Yaroslav_Bulatov · January 2, 2020, 10:02pm

Maybe something like this?

p.retain_grad()
out.backward()
dout_dp = p.grad
p.backward(dout_dp)
dout_da = a.grad

seliad · January 3, 2020, 10:09am

This is closer, but did not work.
Reason is that dout_dp should be detached from the computation graph of out when connected to a and vice versa. (Mathematically its possible, we have all the information).
Let me illustrate further with a code example:

import torch
m = 2
n = 3
batch = 4

a = torch.ones(batch, m)
a.retain_grad()
layer = torch.nn.Linear(m, n, bias=False)
layer.weight.data.copy_(torch.ones(n, m))
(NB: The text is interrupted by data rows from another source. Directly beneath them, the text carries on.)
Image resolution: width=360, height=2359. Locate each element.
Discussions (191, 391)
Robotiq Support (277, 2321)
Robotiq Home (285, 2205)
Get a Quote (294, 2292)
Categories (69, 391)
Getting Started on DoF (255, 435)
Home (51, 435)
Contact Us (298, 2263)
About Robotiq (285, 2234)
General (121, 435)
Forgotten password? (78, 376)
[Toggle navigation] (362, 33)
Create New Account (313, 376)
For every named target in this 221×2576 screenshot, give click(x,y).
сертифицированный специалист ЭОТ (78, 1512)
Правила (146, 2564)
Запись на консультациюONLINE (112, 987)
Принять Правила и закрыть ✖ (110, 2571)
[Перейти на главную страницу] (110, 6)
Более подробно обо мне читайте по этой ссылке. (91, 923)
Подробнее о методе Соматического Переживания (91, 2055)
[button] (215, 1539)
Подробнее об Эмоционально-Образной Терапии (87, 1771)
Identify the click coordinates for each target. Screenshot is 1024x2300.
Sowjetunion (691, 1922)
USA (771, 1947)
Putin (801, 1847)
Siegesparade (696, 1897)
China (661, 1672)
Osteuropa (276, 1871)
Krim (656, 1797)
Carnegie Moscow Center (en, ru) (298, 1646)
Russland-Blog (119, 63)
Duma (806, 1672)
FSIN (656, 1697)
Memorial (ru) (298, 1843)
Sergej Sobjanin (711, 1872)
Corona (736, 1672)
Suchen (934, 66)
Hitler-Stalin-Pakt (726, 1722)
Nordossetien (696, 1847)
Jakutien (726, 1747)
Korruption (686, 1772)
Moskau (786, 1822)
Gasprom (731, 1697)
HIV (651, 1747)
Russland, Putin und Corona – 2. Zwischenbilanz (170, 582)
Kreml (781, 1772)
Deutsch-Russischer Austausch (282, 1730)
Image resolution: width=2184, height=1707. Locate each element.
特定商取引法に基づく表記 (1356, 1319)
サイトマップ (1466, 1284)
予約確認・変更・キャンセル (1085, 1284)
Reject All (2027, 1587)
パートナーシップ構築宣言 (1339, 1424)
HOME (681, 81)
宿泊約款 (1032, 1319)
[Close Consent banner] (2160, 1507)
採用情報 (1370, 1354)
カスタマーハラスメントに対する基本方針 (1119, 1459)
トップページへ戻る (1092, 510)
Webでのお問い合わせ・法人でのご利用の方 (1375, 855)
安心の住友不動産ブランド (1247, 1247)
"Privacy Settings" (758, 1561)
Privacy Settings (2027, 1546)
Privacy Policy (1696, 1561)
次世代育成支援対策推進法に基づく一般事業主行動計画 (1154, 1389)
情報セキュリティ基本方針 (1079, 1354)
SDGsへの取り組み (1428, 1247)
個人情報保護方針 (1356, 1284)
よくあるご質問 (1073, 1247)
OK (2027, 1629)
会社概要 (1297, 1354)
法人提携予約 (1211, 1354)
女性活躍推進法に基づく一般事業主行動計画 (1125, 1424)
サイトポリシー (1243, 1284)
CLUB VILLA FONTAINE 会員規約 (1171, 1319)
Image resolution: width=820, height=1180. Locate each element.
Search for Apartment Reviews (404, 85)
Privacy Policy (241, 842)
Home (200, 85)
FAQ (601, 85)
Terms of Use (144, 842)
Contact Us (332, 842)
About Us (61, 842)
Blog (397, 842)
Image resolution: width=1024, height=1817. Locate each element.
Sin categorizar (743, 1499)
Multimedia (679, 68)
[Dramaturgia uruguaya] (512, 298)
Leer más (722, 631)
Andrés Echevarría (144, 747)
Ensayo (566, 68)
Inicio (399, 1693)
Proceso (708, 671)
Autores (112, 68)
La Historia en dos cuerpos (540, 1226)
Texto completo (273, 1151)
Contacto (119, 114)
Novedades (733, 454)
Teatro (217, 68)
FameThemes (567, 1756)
dout_dp = torch.ones(n, m)*5  # A **given** dout_dp, detached from `out` and `a`.
layer.weight.grad = dout_dp
v2 = layer(a)   # reconstruct a computation graph a->p

# Problem: `p.grad` is detached from the reconstructed computation graph of `a`
# so the backward below not going to work
torch.autograd.backward(list(layer.parameters()), 
                        [p.grad for p in layer.parameters()])
print(a.grad)  # None

I think that doing p.backward(p.grad) is an advancement and probably part of the future solution, but we are lacking a connection to the gradient, which must to be added artificially somehow:
How do we tell pytorch that a has connection to p.grad (and figure that connection automatically from the new computation graph a->p)?

I see you did there p.retain_grad(), I guess this saves the “connection” from a->p->out which is what we want to avoid,
as we want to start “clean” from the gradient and restored computation graph “a->p”.

From what I understand, it seems like autograd does not “use” parameter gradients (like p.grad) directly in its computation, but only AccumulateGradients to them.

seliad · January 6, 2020, 9:56am

Note we can’t really restore from accumulated gradients with batch>1 because we lose all the batch-related info.
so the question should be for batch=1.
Currently I did not find any way to do this (automatically) with Pytorch.